Several clinics allow someone to be with a woman when giving birth, for example, her husband. Some women also use doula services.
“I very much agree that someone should accompany a pregnant woman,” says Dr. Ghukasyan. “Let the pregnant woman decide if she would prefer to have a doula or her husband or sister with her. Their presence is considered normal during childbirth and is very important. And not because doctors ‘cut, tear and damage’ but because childbirth is a very serious process that a woman undergoes. A study was done in Israel which found that labor pains are equal to the pain of amputating a phalanx of the finger without pain medication. Can you imagine feeling that pain every three minutes?”
Be Patient to Avoid Complications
According to Dr. Ghukasyan, the key to avoiding complications in obstetrics is to be patient. “If I’m rushing and want to quicken the process so I can finish an hour early, then I can confidently say that I will end up spending that one hour stitching tears and wounds,” he explains. “Moreover, I will worry for 40 days if there will be complications. If you are not aggressive, then you won’t have complications.”
There’s an opinion that doctors often rush and carry out unnecessary interventions due to fatigue and being overworked.
“There are professionals that are very in demand and can conduct as many births as any other OBGYN would in a month,” says Zopunyan. “I understand that it’s the patient’s right to choose, but it should be stopped if the issue of quality arises.”

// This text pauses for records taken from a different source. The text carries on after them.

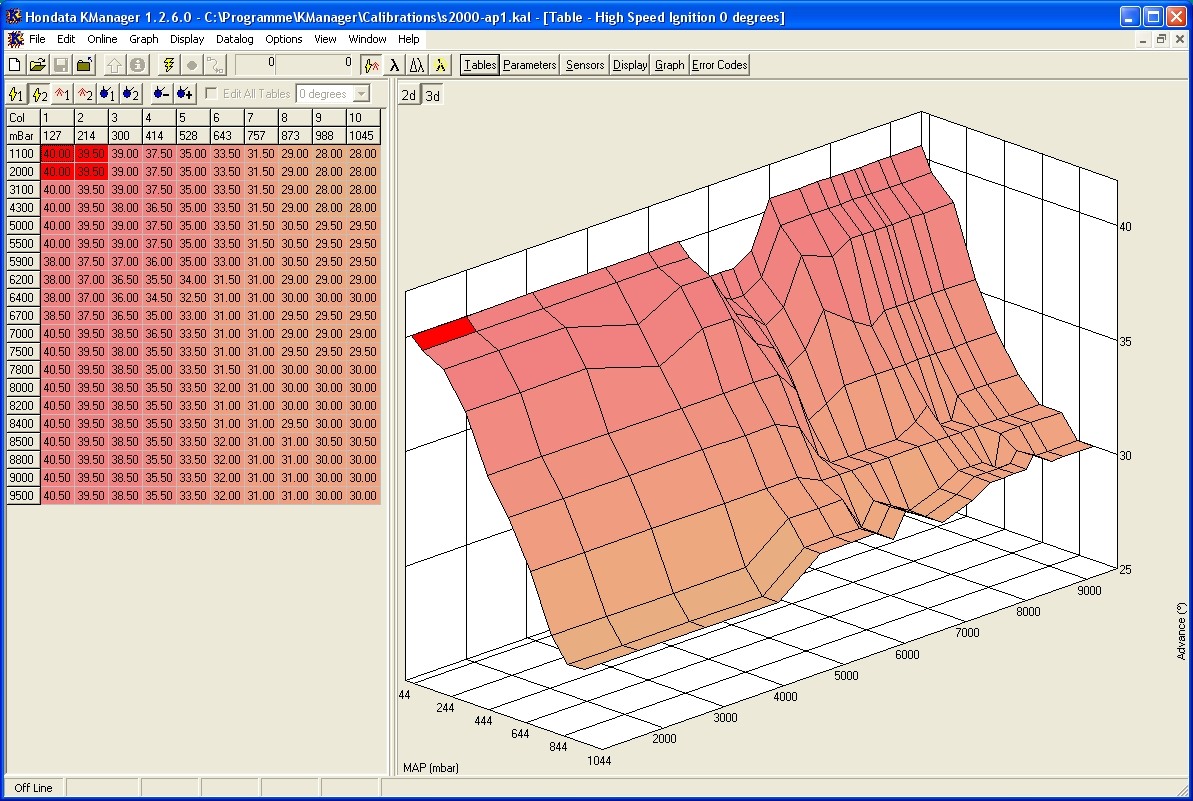The height and width of the screenshot is (801, 1193).
Task: Open the Online menu
Action: 102,39
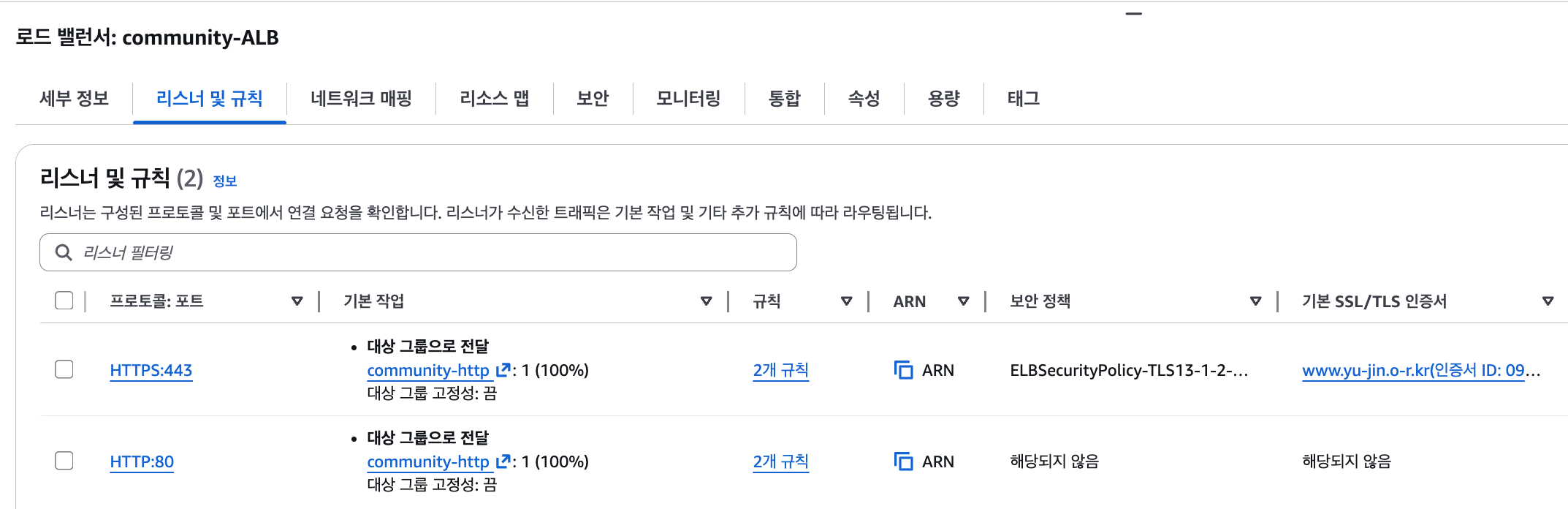Open 2개 규칙 link for HTTP:80

(x=780, y=461)
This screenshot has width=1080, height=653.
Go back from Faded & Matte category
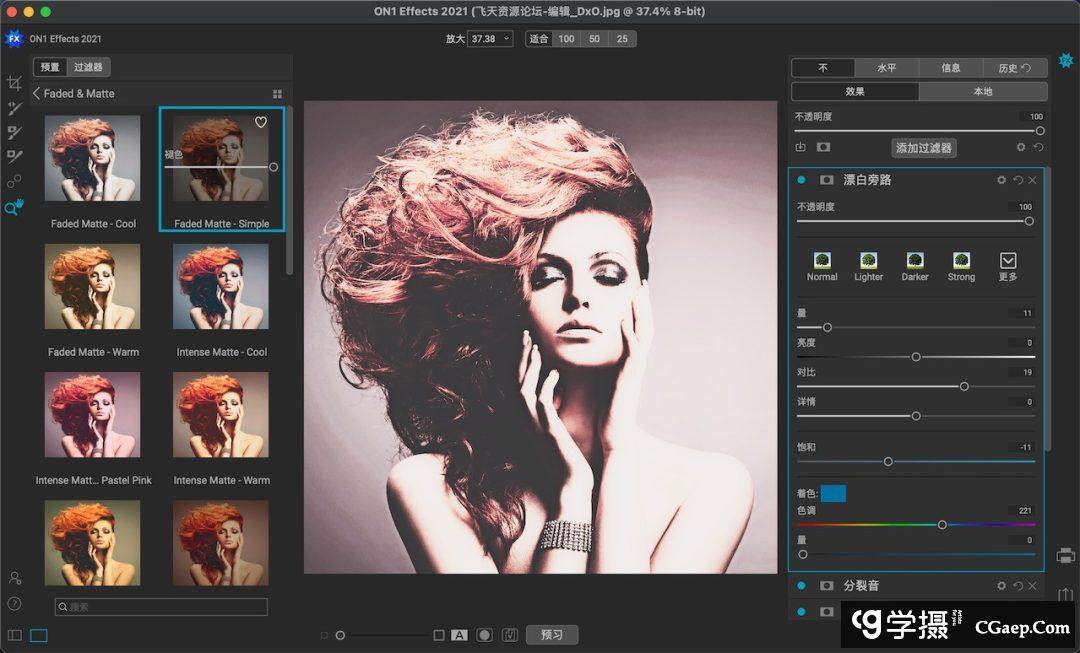tap(37, 93)
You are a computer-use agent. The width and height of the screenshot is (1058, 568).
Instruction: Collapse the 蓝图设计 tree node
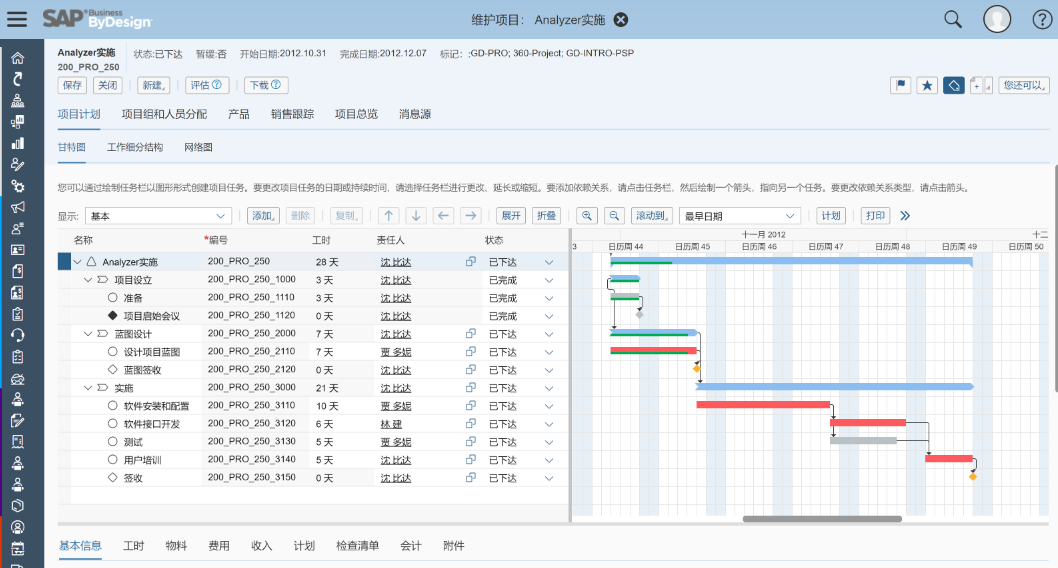(88, 334)
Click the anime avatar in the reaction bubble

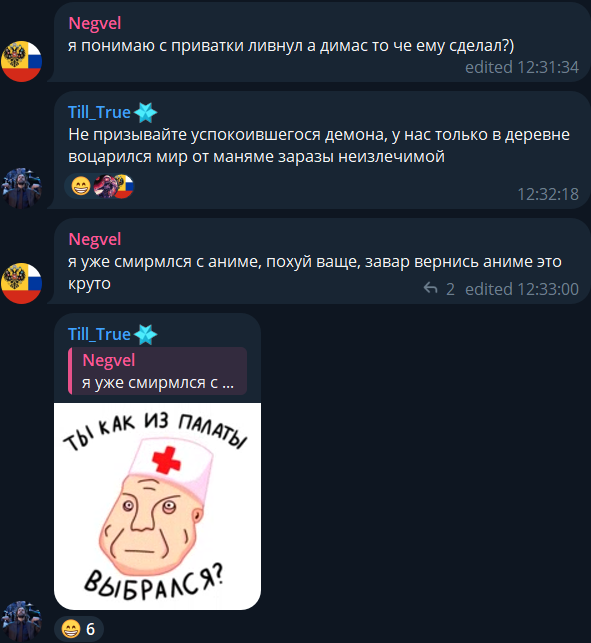coord(103,186)
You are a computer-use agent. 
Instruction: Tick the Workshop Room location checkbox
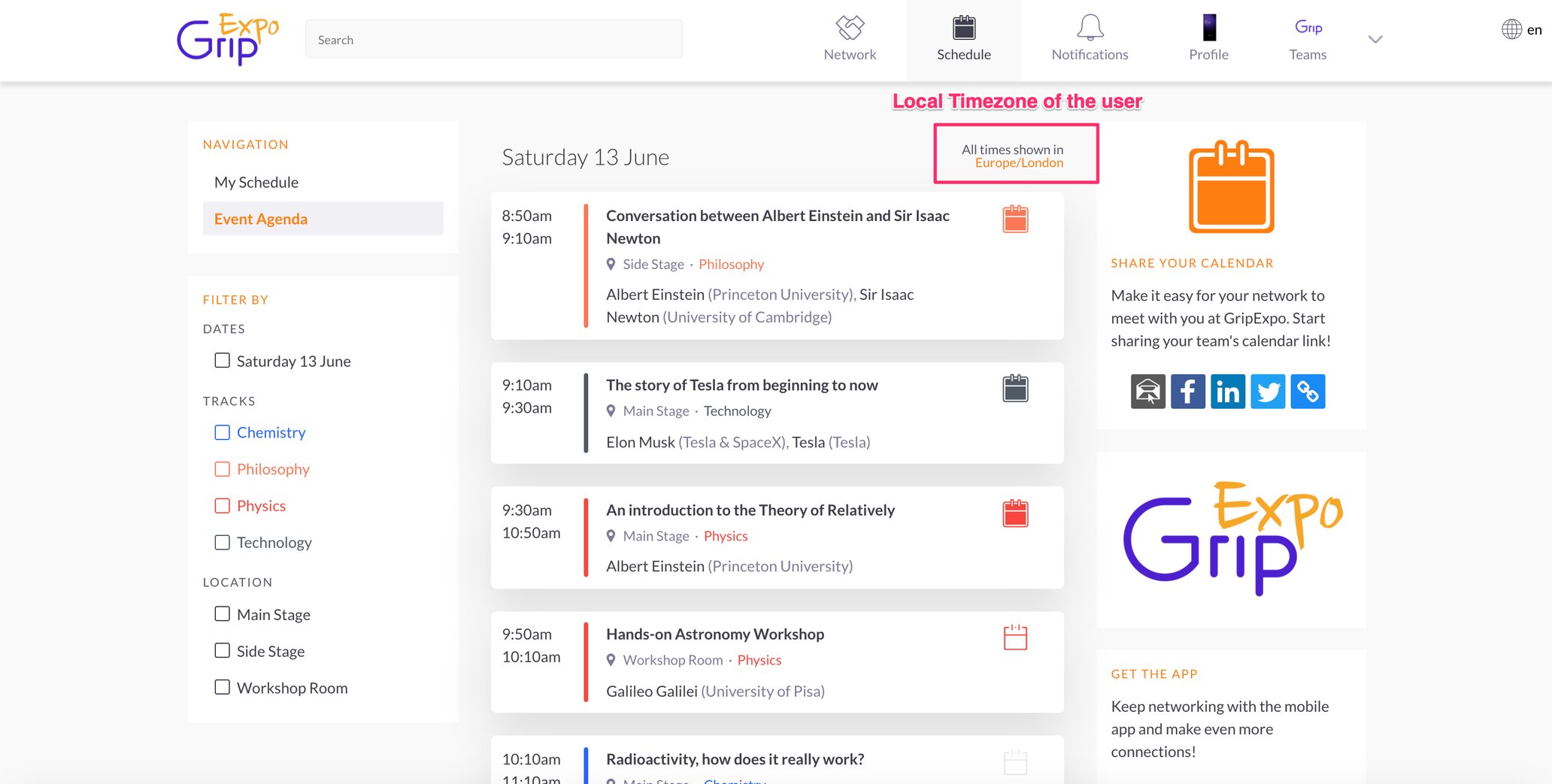coord(223,688)
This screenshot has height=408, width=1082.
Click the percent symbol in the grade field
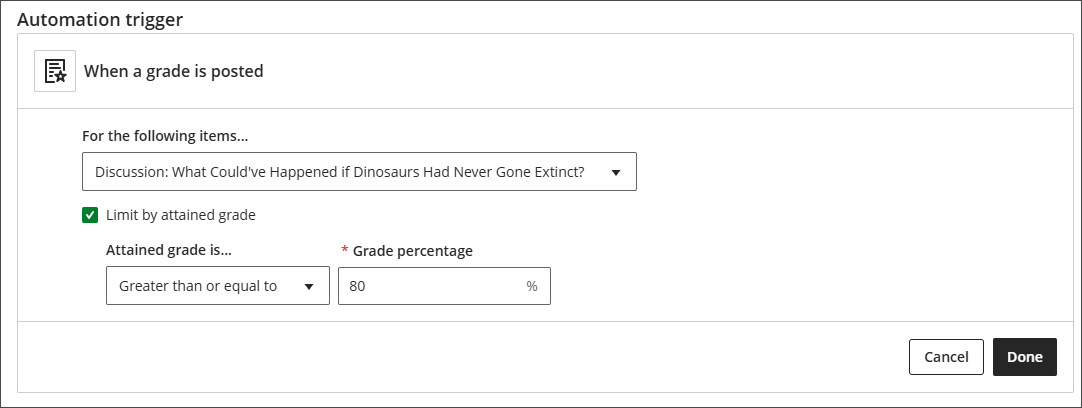532,287
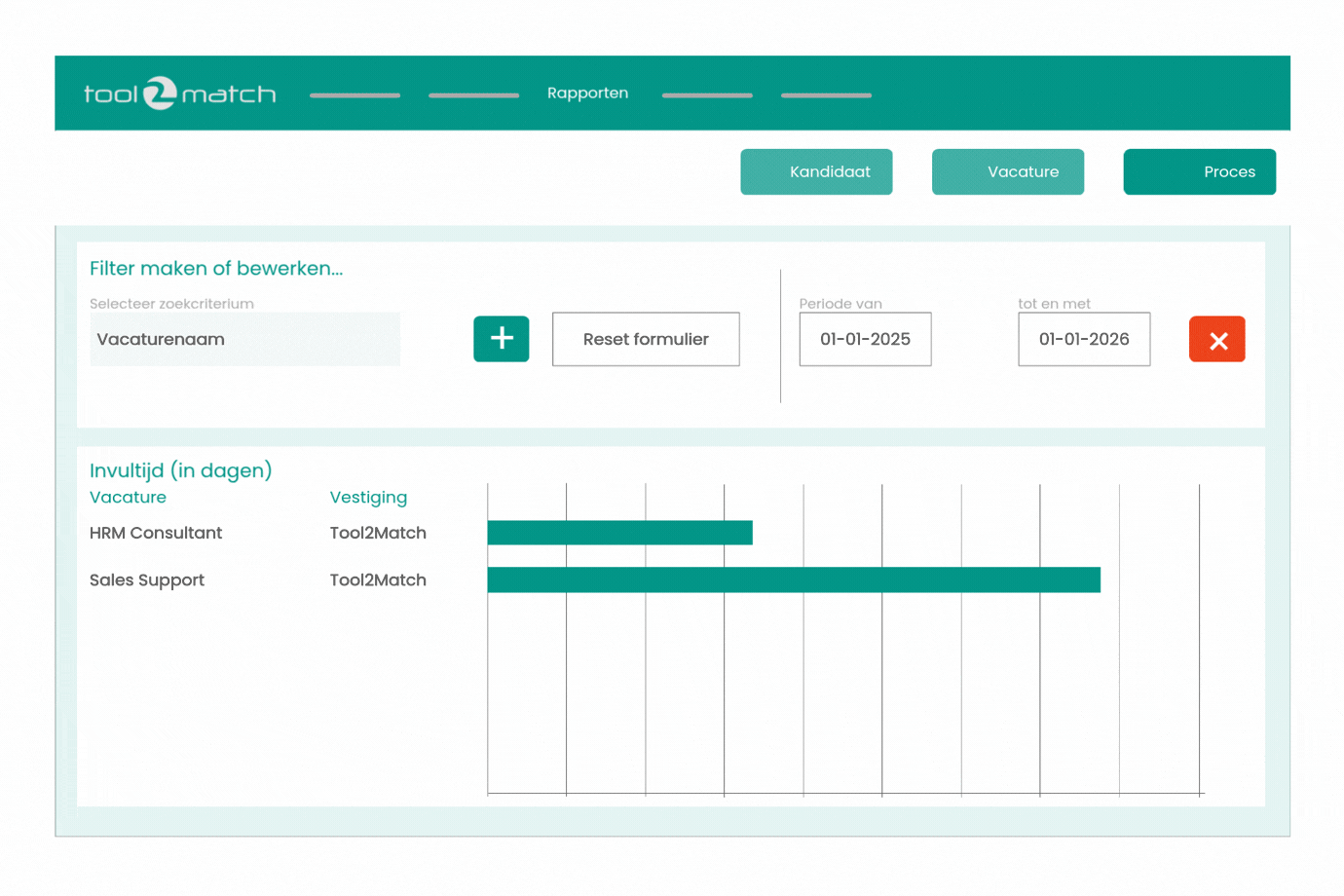
Task: Switch to the Vacature report tab
Action: pos(1007,172)
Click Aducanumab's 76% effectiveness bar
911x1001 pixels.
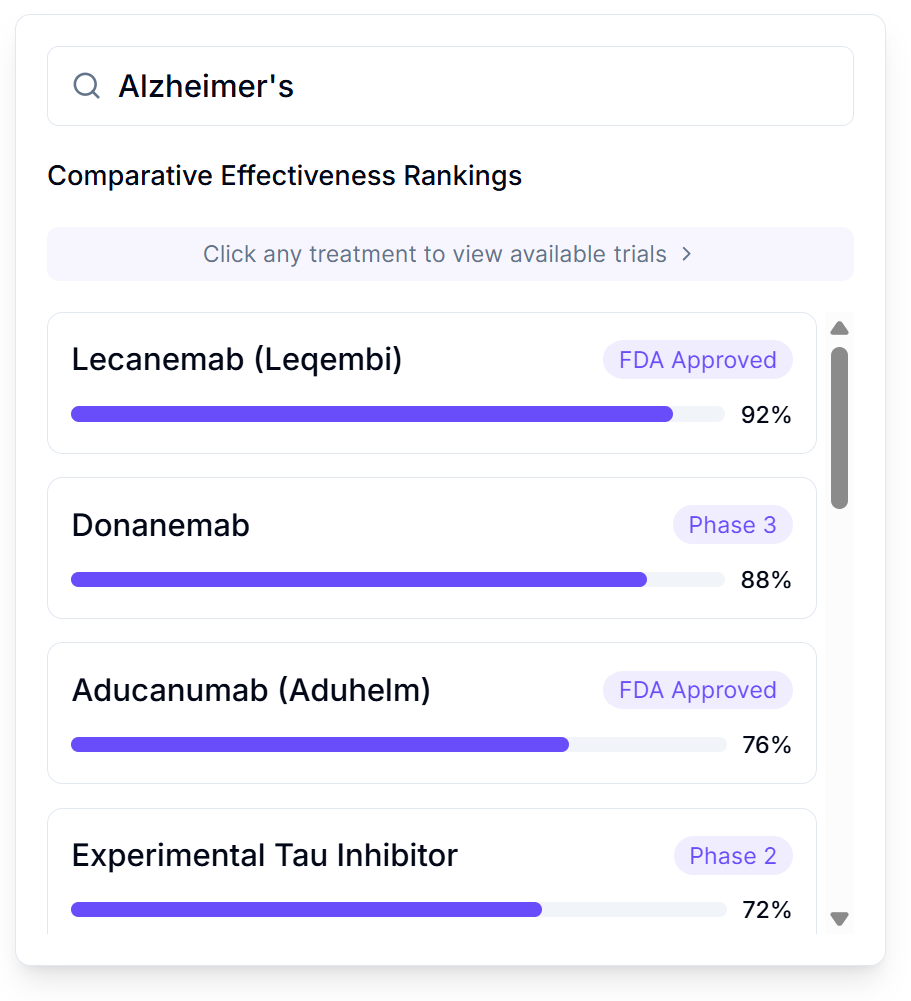click(397, 745)
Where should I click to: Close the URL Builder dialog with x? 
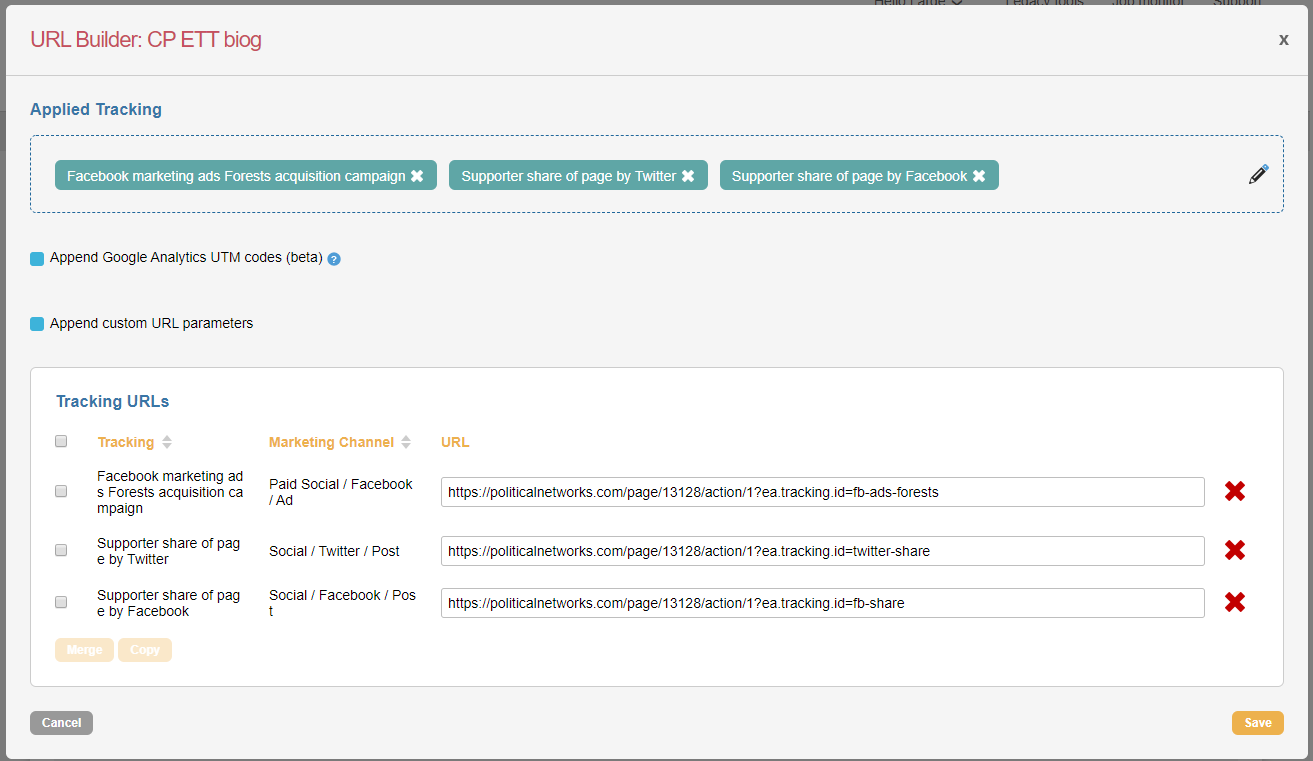[x=1283, y=39]
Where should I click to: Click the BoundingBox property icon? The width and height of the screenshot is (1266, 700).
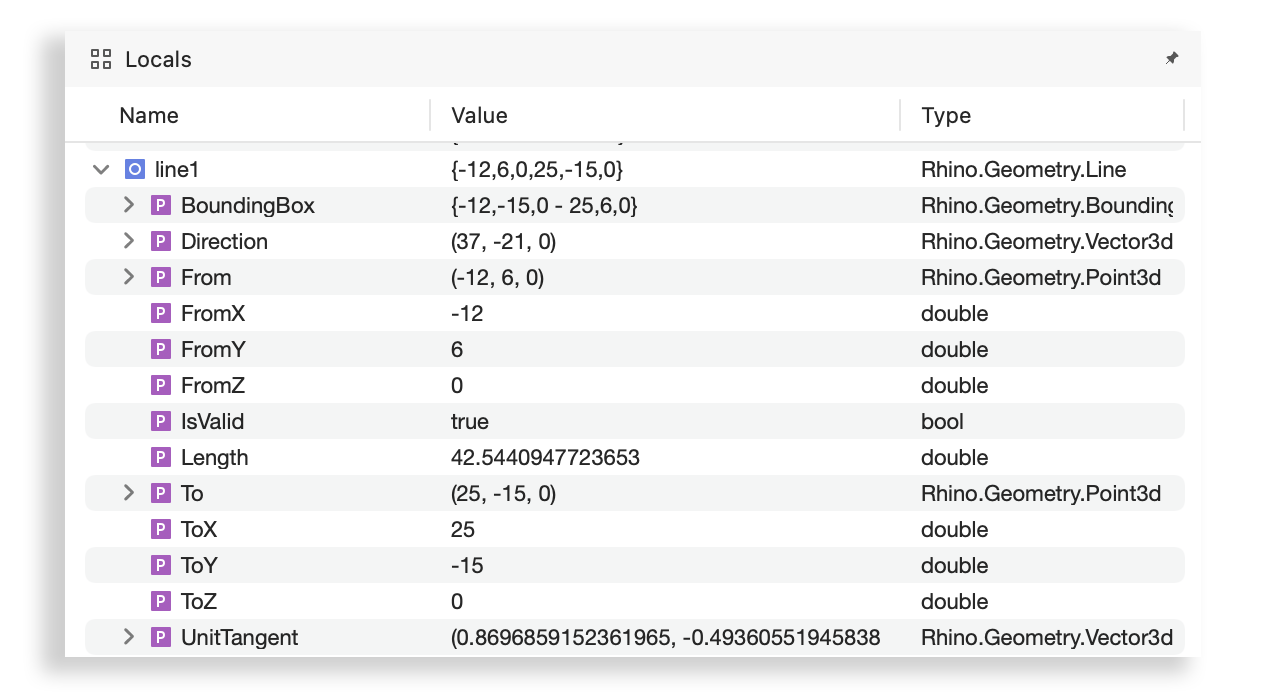160,206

She also explains that doctors often work at several clinics and don’t get any rest. “For example, if they were on night duty and the next day they go to work at another clinic, naturally, this would lead to so much exhaustion that the doctor would be inclined to carry out unnecessary interventions.”
Dr. Ghukasyan does not rule out that these can become a reason for obstetric violence. “But I believe that many principled doctors, who are extremely busy, decline and allow other doctors to conduct a birth,” he says.
According to him, however, the root of obstetric violence is the unprotected OBGYN. “The unprotected OBGYN thinks it’s better to not take a risk and do a cesarean if, for example, the birthing process is slow or if it’s twins,” he explains. “The OBGYN working in the regions [outside Yerevan] is unprotected because they don’t even have a surgical nurse who, if let’s say the fetal heartbeat drops, can assist in managing to get the baby out alive. The state has to protect them and also force them to not carry out this type of violence.”
In this case, professionals find it important to implement legal tools, synchronize international standards with local regulations and oversee their application, which should be done at the state level.
Names of women who have been victims of obstetric violence and other identifiable data have not been published taking into account the sensitivity of the topic.